◆ PROBLEM STATEMENT ◆
Rewrite the lines starting with the one containing "Tap the 5G signal status indicator" and ending with the one containing "pos(108,68)", swapping "Viewport" for "Window" and leaving everything else the same.

◆ MATERIAL FOR THIS TASK ◆

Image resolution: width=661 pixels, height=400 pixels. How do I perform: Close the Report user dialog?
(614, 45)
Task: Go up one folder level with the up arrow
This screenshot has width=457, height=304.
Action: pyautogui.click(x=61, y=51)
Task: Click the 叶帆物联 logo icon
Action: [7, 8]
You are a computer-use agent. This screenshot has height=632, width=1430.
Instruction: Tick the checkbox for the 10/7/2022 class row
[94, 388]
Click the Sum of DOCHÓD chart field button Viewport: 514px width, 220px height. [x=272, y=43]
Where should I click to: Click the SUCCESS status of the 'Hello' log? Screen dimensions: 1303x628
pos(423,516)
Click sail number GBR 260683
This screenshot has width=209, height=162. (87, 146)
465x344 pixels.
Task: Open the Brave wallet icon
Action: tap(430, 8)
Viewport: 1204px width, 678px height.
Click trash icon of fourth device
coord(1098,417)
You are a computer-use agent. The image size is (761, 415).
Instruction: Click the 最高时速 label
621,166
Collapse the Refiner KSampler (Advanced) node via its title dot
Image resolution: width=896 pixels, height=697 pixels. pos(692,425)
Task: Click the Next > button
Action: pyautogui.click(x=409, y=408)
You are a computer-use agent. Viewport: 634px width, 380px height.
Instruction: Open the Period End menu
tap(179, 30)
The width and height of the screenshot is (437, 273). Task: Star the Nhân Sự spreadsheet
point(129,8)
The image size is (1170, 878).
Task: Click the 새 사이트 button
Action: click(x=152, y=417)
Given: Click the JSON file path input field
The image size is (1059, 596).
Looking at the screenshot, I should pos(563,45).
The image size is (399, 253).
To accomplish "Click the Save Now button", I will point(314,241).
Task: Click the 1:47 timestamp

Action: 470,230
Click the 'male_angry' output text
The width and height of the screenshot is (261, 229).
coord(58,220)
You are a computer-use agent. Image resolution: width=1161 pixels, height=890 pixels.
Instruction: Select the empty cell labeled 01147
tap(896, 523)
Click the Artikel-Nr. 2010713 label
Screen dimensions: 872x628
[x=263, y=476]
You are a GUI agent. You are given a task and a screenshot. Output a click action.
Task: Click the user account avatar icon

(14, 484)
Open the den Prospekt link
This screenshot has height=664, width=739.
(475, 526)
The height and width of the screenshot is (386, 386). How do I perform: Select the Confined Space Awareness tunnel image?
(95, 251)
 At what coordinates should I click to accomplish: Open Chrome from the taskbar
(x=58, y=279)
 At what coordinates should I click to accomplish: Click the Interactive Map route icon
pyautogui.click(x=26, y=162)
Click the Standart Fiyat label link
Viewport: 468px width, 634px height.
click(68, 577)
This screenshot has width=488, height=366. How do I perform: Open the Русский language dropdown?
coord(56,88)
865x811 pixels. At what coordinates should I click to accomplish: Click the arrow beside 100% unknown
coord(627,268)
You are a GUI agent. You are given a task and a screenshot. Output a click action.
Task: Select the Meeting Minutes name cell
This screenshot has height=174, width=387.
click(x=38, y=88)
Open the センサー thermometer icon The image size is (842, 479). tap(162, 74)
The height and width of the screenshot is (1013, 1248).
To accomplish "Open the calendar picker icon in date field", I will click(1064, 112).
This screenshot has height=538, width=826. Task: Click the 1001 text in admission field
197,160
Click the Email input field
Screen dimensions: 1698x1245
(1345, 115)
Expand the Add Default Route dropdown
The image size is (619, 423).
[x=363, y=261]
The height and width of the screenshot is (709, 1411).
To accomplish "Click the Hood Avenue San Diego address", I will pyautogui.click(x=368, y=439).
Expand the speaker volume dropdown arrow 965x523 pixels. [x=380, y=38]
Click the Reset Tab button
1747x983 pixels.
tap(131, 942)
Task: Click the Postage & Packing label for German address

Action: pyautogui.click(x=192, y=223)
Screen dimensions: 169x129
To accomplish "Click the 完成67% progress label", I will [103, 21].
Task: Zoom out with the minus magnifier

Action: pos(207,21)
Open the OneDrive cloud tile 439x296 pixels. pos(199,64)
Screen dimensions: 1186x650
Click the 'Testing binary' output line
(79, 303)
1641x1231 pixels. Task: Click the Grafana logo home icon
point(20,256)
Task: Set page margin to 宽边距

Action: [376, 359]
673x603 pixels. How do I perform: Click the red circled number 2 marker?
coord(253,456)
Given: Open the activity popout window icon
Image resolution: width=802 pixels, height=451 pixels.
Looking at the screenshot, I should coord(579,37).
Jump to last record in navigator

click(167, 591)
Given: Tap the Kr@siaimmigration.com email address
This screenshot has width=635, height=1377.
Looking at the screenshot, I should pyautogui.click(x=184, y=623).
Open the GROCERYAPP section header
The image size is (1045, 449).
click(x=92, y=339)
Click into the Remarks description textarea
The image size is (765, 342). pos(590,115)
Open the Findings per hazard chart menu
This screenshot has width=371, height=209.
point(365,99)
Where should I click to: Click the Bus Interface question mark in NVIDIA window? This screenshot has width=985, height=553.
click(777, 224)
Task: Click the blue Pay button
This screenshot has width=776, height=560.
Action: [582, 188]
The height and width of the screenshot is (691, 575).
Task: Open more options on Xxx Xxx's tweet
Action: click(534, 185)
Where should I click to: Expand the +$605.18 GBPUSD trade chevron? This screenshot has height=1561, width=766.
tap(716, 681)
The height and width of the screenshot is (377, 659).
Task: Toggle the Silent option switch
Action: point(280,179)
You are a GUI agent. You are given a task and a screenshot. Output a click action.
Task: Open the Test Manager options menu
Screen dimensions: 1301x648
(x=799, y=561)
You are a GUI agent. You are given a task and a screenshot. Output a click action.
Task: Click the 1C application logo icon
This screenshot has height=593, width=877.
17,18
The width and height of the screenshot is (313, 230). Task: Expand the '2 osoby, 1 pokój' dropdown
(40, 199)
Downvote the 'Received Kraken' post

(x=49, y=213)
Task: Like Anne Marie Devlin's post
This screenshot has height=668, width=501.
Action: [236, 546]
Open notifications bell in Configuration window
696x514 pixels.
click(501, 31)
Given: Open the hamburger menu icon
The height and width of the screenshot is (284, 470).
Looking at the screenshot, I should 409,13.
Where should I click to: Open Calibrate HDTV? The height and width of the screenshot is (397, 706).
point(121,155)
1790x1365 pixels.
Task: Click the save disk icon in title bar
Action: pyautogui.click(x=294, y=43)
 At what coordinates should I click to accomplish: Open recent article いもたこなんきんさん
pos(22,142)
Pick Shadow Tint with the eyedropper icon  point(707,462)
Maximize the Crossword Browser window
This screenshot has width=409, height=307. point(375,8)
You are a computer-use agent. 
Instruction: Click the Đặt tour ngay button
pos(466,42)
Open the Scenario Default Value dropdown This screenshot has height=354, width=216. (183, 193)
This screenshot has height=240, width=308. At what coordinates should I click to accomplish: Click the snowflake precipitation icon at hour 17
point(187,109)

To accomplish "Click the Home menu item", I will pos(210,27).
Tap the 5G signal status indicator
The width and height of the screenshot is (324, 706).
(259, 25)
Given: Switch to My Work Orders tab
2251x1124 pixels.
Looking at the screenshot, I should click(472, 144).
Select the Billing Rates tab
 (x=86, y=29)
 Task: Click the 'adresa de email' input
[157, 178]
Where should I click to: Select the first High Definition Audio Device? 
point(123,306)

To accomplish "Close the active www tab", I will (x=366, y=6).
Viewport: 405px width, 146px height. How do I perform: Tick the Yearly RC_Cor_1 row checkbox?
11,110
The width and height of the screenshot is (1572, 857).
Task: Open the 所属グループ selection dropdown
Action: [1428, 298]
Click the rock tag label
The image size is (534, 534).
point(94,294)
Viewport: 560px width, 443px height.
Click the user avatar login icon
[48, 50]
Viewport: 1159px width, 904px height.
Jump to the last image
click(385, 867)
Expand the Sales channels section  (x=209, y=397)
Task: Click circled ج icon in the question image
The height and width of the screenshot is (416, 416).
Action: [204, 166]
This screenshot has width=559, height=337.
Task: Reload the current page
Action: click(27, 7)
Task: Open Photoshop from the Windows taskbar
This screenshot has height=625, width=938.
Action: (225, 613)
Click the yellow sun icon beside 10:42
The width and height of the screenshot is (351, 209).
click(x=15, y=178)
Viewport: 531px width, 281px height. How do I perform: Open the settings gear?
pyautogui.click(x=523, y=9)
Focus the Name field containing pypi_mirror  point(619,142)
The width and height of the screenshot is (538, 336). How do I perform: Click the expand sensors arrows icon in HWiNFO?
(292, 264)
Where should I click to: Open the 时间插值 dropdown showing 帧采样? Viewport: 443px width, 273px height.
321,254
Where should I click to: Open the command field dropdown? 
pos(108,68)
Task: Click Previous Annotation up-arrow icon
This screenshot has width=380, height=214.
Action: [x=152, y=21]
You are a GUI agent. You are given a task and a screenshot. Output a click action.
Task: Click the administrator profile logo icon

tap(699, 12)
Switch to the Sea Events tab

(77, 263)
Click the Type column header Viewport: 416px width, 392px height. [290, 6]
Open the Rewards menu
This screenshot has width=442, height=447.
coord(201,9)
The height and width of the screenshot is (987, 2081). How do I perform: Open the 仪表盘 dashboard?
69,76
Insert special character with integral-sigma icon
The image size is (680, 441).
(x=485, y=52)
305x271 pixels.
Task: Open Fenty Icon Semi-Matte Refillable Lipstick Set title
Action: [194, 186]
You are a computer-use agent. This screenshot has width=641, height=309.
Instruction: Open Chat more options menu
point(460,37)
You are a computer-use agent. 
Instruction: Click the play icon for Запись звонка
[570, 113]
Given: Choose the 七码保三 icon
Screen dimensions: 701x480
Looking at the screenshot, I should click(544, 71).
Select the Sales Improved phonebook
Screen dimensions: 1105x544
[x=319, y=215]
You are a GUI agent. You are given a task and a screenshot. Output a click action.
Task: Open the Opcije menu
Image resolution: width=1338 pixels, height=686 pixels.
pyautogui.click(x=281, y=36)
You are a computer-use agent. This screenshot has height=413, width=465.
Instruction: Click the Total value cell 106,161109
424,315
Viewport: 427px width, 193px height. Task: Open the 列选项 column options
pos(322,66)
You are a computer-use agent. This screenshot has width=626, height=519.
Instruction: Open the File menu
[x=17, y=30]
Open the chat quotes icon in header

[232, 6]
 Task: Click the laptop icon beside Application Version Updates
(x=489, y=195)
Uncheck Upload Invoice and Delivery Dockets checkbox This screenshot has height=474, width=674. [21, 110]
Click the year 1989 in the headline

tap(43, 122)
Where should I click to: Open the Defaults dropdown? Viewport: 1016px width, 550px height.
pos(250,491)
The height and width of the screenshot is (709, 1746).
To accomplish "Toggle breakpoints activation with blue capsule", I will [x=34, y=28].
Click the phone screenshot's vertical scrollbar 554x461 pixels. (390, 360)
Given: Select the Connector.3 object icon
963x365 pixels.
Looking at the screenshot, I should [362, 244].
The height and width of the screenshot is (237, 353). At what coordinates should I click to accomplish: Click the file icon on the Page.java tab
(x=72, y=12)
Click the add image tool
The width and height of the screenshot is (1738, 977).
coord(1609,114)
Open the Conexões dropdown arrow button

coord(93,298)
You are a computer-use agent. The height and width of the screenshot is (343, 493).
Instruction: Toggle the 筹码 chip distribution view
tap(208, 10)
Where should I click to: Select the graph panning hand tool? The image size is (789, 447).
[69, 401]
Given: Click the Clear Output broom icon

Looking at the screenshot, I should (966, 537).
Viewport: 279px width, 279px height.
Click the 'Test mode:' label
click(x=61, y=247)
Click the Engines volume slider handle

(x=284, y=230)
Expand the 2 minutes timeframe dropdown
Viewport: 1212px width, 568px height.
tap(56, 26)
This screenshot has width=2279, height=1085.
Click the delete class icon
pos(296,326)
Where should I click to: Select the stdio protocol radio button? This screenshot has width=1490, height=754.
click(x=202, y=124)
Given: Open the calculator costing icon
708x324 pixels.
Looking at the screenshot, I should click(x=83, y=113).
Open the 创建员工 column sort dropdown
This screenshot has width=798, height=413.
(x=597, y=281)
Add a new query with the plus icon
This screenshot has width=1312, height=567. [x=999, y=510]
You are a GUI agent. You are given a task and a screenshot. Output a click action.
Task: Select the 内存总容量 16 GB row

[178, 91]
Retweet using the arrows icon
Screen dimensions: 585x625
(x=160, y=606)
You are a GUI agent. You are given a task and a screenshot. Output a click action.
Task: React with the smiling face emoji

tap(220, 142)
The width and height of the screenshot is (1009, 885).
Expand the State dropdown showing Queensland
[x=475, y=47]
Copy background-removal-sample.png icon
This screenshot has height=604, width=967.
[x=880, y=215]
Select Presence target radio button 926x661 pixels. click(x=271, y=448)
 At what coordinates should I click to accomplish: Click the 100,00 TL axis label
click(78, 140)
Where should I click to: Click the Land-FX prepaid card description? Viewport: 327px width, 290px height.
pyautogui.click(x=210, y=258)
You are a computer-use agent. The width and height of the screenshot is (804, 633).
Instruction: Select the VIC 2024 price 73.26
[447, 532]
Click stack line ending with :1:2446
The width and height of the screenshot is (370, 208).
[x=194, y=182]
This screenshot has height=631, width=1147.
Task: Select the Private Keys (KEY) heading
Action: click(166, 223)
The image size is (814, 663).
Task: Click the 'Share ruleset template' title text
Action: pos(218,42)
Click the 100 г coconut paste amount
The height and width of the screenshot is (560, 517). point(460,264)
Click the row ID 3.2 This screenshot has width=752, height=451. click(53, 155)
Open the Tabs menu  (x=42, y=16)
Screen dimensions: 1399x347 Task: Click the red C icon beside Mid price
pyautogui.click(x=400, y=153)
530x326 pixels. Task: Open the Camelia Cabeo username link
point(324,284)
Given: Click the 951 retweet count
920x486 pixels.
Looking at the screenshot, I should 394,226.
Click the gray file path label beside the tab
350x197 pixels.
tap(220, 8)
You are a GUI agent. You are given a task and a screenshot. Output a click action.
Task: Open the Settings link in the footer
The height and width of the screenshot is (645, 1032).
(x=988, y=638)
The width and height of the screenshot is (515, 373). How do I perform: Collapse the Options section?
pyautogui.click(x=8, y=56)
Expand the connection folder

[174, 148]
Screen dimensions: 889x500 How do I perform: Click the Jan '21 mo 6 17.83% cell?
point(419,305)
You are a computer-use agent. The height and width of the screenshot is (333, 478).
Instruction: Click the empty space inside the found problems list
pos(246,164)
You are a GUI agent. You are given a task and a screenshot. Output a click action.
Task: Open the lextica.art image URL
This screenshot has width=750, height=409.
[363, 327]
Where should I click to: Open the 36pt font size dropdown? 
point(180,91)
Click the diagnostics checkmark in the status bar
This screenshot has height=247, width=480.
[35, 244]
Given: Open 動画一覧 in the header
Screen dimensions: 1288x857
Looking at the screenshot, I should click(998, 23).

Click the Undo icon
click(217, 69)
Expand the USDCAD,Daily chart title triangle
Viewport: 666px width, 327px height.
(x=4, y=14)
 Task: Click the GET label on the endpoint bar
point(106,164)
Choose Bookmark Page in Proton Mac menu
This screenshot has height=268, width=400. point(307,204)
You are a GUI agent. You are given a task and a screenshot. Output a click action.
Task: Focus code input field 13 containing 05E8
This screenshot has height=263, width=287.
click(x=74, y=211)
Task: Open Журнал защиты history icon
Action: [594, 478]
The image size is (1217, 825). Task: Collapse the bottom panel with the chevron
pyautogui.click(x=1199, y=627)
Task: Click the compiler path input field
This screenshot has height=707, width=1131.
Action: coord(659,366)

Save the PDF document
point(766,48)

◆ TASK SOLUTION ◆
Tap the 5G signal status indicator
The width and height of the screenshot is (324, 706).
(259, 25)
Given: Switch to My Work Orders tab
2251x1124 pixels.
Looking at the screenshot, I should click(472, 144).
Select the Billing Rates tab
 (x=86, y=29)
 Task: Click the 'adresa de email' input
[157, 178]
Where should I click to: Select the first High Definition Audio Device? 
point(123,306)

To accomplish "Close the active www tab", I will (x=366, y=6).
Window: 405px width, 146px height. How do I perform: Tick the Yearly RC_Cor_1 row checkbox?
11,110
The width and height of the screenshot is (1572, 857).
Task: Open the 所属グループ selection dropdown
Action: [1428, 298]
Click the rock tag label
The image size is (534, 534).
point(94,294)
Window: 560px width, 443px height.
Click the user avatar login icon
[48, 50]
Window: 1159px width, 904px height.
Jump to the last image
click(385, 867)
Expand the Sales channels section  (x=209, y=397)
Task: Click circled ج icon in the question image
The height and width of the screenshot is (416, 416).
Action: [204, 166]
This screenshot has width=559, height=337.
Task: Reload the current page
Action: click(27, 7)
Task: Open Photoshop from the Windows taskbar
This screenshot has height=625, width=938.
Action: (225, 613)
Click the yellow sun icon beside 10:42
The width and height of the screenshot is (351, 209).
click(x=15, y=178)
Window: 531px width, 281px height. How do I perform: Open the settings gear?
pyautogui.click(x=523, y=9)
Focus the Name field containing pypi_mirror  point(619,142)
The width and height of the screenshot is (538, 336). How do I perform: Click the expand sensors arrows icon in HWiNFO?
(292, 264)
Where should I click to: Open the 时间插值 dropdown showing 帧采样? Window: 443px width, 273px height.
321,254
Where should I click to: Open the command field dropdown? 
pos(108,68)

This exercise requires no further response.